As Credit Suisse's Credit Default Swaps Spike To Near 2008 Levels, Rumors Of Lehman-Like Collapse Floated, Bank Steps In To Allay Concerns

Zinger Key Points
  • Credit Suisse's CDS, which is the cost of insuring its bonds against default, jumped sharply on Friday.
  • The stock has dropped 60% this year, giving rise to fears that the Swiss bank could fail.
As Credit Suisse's Credit Default Swaps Spike To Near 2008 Levels, Rumors Of Lehman-Like Collapse Floated, Bank Steps In To Allay Concerns

Talks of trouble brewing at Swiss investment bank Credit Suisse CS gained ground over the weekend, with Twitterati beginning to raise the specter of a Lehman-like collapse.

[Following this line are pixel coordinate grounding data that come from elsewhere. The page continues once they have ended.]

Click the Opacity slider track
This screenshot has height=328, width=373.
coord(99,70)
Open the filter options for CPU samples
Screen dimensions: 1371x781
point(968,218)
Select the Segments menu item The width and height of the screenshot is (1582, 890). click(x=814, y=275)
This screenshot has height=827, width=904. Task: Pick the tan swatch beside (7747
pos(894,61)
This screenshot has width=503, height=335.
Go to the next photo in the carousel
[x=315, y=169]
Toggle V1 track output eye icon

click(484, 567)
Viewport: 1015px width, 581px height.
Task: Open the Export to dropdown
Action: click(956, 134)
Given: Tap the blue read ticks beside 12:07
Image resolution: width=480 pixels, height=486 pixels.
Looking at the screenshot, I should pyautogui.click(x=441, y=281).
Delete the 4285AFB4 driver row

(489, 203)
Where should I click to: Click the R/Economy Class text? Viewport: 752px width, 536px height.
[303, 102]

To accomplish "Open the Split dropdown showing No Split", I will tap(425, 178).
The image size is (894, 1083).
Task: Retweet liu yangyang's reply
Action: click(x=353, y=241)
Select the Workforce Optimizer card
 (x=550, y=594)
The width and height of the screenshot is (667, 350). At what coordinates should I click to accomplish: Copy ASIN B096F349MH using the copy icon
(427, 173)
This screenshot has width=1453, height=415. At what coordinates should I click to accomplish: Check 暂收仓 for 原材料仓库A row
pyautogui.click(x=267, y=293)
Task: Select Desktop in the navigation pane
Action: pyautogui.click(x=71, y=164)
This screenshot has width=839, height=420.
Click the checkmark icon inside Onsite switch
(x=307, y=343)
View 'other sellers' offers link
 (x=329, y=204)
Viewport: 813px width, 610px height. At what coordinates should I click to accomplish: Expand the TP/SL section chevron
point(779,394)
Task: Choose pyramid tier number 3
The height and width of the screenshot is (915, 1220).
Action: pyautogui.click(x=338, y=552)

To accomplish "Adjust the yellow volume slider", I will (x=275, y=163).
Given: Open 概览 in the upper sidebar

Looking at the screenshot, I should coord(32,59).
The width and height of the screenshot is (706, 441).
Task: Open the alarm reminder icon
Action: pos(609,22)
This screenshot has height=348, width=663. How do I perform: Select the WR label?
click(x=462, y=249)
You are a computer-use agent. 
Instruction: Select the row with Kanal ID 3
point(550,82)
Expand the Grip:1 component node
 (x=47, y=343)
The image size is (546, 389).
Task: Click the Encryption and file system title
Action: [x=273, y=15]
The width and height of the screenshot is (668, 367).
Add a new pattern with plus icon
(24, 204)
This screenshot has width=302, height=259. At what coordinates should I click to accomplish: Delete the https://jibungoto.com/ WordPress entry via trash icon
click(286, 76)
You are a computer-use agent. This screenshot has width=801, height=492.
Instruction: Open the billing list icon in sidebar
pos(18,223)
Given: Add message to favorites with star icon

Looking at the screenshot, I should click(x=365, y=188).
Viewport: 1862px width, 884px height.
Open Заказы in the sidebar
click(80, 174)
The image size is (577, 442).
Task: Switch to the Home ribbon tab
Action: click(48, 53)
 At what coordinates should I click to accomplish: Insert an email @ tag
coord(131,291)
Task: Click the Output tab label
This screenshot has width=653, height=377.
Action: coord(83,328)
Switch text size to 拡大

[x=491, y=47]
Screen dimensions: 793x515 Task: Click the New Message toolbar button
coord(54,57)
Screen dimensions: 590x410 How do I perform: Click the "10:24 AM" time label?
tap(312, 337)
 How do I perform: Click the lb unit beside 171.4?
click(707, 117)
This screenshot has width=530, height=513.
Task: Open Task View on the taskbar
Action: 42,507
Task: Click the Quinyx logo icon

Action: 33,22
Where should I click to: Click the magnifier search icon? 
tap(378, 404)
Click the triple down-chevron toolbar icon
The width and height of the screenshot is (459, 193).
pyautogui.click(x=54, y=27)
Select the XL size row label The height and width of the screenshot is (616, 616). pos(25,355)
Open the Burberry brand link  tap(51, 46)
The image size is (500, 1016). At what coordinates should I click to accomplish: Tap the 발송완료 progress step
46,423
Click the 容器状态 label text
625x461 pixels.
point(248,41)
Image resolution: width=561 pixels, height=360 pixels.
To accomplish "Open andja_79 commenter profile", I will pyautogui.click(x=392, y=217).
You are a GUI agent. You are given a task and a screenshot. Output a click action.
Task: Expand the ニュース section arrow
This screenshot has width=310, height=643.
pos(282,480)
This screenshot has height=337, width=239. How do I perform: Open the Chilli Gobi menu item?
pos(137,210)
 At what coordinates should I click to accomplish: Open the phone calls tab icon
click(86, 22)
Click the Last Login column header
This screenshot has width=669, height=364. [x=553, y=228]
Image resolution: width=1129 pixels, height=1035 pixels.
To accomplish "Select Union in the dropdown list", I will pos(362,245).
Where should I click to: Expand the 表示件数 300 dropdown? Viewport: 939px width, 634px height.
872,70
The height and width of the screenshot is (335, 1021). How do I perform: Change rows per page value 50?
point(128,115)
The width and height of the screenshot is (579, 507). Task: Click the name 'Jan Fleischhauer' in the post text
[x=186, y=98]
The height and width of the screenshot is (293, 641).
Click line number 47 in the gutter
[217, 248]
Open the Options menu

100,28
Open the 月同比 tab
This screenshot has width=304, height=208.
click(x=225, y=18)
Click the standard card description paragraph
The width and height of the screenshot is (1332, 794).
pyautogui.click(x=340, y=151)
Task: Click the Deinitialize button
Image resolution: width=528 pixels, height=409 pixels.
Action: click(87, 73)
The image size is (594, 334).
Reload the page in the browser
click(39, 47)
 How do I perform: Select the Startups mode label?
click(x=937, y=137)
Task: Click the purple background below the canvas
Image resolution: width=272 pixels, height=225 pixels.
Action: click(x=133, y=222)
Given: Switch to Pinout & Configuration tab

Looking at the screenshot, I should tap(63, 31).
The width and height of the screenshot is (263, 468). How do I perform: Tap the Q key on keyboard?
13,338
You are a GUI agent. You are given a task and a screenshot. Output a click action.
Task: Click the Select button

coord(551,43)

What Ails Credit Suisse: Credit Suisse has seen its fundamentals deteriorate rapidly, thanks to a combination of macroeconomic factors and company-specific malaise. The bank has been rocked by a string of scandals and mishaps that impacted its financials, with the most notable being the situation that arose from the collapse of U.S. hedge fund Archegos Capital, founded by Bill Hwang, in early 2021.

Related Link: Is It 2008 All Over Again For Credit Suisse?

The Swiss bank had then warned of a significant impact after it exited positions with the fund. Additionally, the bank was fined by a Swiss court in June for the lax controls it had, which allowed one of its employees to help a Bulgarian drug ring launder money, the New York Times reported.

In July, Credit Suisse said it reversed to a loss of 1.59 billion Swiss francs ($1.6 billion) in the second quarter from a profit of 253 million Swiss francs a year ago, as its investment banking business bled heavily.

As resuscitation measures, the company announced a change at the helm, appointing Ulrich Körner as its new CEO, and also embarked on a strategic review process. The problems at the bank included some high-profile departures. The setbacks began to reflect on the bank’s stock price, which has been on a secular decline since March 2021.

See also: Credit Suisse Mulls Splitting Investment Banking Unit, Outlines Plans

Credit Default Swaps Spike: Credit Suisse’s Credit Default Swaps, or CDS, a derivative instrument that allows an investor to swap their credit risk with another investor, surged on Friday, reflecting the market perception of increasing risk. It is now approaching the highs seen during the 2008 financial crisis, which saw U.S. investment bank Lehman Brothers go bankrupt.

Following the development, senior Credit Suisse executives have been going around, reassuring big clients, counterparties and investors about the bank’s financial health, the Financial Times reported. In a briefing note sent to clients, the bank said, “Our position in this respect is clear. Credit Suisse has a strong capital and liquidity position and balance sheet. Share price developments do not change this fact,” the report added.

Körner reportedly sent a company-wide memo on Friday to allay concerns of the staff about the bank’s capital position and liquidity.

Lehman-Like Collapse? Social media was awash with rumors of a Lehman-like situation, both at Credit Suisse and Deutsche Bank AG DB.

One Twitter user pointed to the fact that both these banks are designated as systemically important financial institutions, meaning they are “too big to fail,” similar to how Lehman was labeled ahead of its collapse. Given that these banks collectively have more assets than what Lehman had when it floundered, the ramification for the financial system could be much more, he pointed out.

The development comes against a backdrop of a protracted downturn in the market amid uncertainty over the economic outlook and rising rates necessitated by inflationary pressure.